Clustering is more pervasive in the more urban parts of the study area in 1990s, which also was when participants were within 10 years of being diagnosed or recruited into the study. Hence the clustering pattern in 1995 (Fig. 2) looks very similar to that seen 5 years prior to diagnosis/recruitment (Fig. 3). This correlation occurs because cases have been diagnosed over a relatively short time window (5 years). The longer the diagnosis period, the less correlation there will be between these two temporal orientations. The similar patterns portrayed in Figs. 2 and 3 may suggest the presence of risk factor(s) responsible for late-stage genetic lesions that elicit bladder carcinogenesis within an empirical induction period of no more than 10 years. Urban risk factor(s) of etiological relevance will be explored if these results are confirmed in the final analyses.

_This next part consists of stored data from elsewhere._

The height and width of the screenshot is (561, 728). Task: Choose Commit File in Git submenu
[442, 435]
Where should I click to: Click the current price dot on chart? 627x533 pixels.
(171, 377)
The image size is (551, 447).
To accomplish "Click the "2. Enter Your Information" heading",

A cluster also is observed for individuals in their late 40s, suggesting a potential age range of susceptibility or vulnerability to bladder carcinogenesis. Any risk factor(s) responsible for this cluster must have been present for many years because the individuals in this cluster, while being of similar age, were in this region during different calendar years. Considering that the global Q-statistic is not significant for time–geographies based on participants' age, and the extent of multiple testing (discussed in more detail below), this cluster is not likely to generate insights of note.

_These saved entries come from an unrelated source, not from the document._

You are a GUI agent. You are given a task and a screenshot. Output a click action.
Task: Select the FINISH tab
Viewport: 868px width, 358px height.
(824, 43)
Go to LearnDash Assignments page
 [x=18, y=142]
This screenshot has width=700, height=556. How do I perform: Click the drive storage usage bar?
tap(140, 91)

The results reported here clearly indicate the importance of considering multiple temporal orientations when conducting cluster investigations because while one orientation may reveal significant clustering, other temporal orientations may not. Thus, a potential cluster could be missed if several temporal orientations are not explored. This is an important finding because only one temporal orientation is considered in most clustering analyses (Han et al. 2004; Ozonoff et al. 2005; Sinha and Mark 2005).

In terms of disease etiology, different temporal orientations may provide insights into different aspects of a disease process. Rothman (1981) considers empirical induction periods in which specific exposures ultimately lead to full-blown disease. The exposures in isolation may not be a sufficient cause of disease onset; rather, a combination of exposures may be required. The question then arises as to how one might identify the time span over which this suite of constituent exposures occurred. By considering different temporal orientations, an analyst can evaluate alternative hypotheses regarding the timing of exposures. For example, a specific sub-population might have experienced an ephemeral exposure sufficiently damaging to lead directly to disease in many of the exposed individuals, such as occurred in Nagasaki and Hiroshima. In these instances one might use a temporal orientation referenced relative to this known exposure event. Alternatively, one might hypothesize times in a life-course when individuals are thought to be biologically vulnerable to a given exposure, suggesting the use of an age-referenced temporal orientation. Ideally, the selection of the temporal orientation to use in an analysis will be driven by hypotheses regarding specific mechanisms of disease causation. In situations where a reasonable hypothesis is not available, as often is the case, exploratory analyses such as those illustrated in this paper may provide valuable information.

Q-statistics represent a significant methodological advance that enables assessment of the time lag between exposure and diagnosis that is the hallmark of disease processes. By modeling residential histories as a series of connected locations that changes through time, Q-statistics facilitate the ability to: (1) track time spent at different residences, (2) track the changing space–time geometry of the residential histories of a study population, (3) incorporate knowledge of individual-level risk factors and covariates into cluster statistics, and (4) examine how clustering changes under alternative temporal orientations.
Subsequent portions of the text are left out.